Proving that a supremum is unique by contradiction

Question

I am not sure if my proof is proper, so please comment on it and try to fix it if you can.

Let $S$ be a non-empty set. Say that a and b are both supremum of $S$ with $a<b$.

Assuming the definition of a supremum that it must be the least upper bound of the set.

Proof by contradiction that there is a unique supremum:

Because $b=\sup S$ then $b \ge x$ for all $x \in S$. Similarly because $a=\sup S$ then $a \ge x$ for all $x \in S$

Results: $b>a \ge x$, this implies $b> x$, but that means $b$ is not a supremum anymore, and $a$ is the new supremum as $a≥ x$. Therefore there must be only one supremum.

We can easily prove the second subpoint of the supremum definition.( For all $r>0$ there exists $m \in S$ : $a-r<m$)

Answer 1

No, that argument doesn't work. It is quite possible for the least upper bound of a set to not be equal to any element - for example, the negative real numbers.

The way to prove this is that word "least" in the name.

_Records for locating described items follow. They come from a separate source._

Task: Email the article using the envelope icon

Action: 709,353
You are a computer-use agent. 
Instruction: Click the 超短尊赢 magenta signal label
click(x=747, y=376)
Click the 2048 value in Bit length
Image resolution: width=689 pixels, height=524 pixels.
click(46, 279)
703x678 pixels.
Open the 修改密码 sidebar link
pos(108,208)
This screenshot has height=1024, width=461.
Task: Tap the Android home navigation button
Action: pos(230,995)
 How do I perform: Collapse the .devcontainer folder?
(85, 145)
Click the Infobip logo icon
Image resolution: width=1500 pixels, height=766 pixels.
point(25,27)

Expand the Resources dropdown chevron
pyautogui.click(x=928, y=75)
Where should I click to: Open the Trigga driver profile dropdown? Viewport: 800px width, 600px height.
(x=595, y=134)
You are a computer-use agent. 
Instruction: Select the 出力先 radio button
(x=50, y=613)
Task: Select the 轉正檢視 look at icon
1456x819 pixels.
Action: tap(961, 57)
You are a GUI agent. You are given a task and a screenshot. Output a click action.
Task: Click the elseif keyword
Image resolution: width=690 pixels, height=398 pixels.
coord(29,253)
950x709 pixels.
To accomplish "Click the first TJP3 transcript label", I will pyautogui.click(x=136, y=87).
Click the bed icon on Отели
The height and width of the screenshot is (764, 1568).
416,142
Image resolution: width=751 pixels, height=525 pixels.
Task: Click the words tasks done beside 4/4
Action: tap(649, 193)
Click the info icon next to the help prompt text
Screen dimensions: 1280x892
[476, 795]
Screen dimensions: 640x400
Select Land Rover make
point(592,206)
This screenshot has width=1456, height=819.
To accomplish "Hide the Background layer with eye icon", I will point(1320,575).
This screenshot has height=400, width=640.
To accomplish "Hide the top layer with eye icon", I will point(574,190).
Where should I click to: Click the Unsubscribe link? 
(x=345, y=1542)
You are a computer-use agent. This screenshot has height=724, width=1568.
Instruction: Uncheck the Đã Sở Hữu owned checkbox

By definition, $a$ is a least upper bound for a set $S$ if it is an upper bound for $S$ (for all $x\in S$, $x\le a$) such that, for any $b$ that is also an upper bound for $S$, $a\le b$. This definition applies for any order, or even partial order; the order on the real numbers is just one case. Whether least upper bounds exist in general depends on the system we're in.

Oh, and that proof I alluded to? If $a$ and $b$ are both least upper bounds for $S$, then by the definition, $a\le b$ and $b\le a$. Therefore, $a=b$. It's that simple. Don't overcomplicate it.

Answer 2

In partial order, two elements may not be comparable. Hence we can say that a set may have multiple supremums that are not comparable, so the supremum is not unique with the partial order (in generality). But if both elements of our space can be compared (that is, if the order is general), we will prove below that the supremum is unique. Let $a$ and $b$ both the supremum of $A$ From the definition of supremum, $a$ and $b$ are upper bounds of $A$.If $a$ is a supremum of $A$, then $a \le b$. Because of $b$ is an upper bound of $A$. If $b$ is a supremum of $A$, then $b \le a$. Because of $a$ is an upper bound of $A$. Hence by the antisymmetry of the ordering we obtain$a=b$.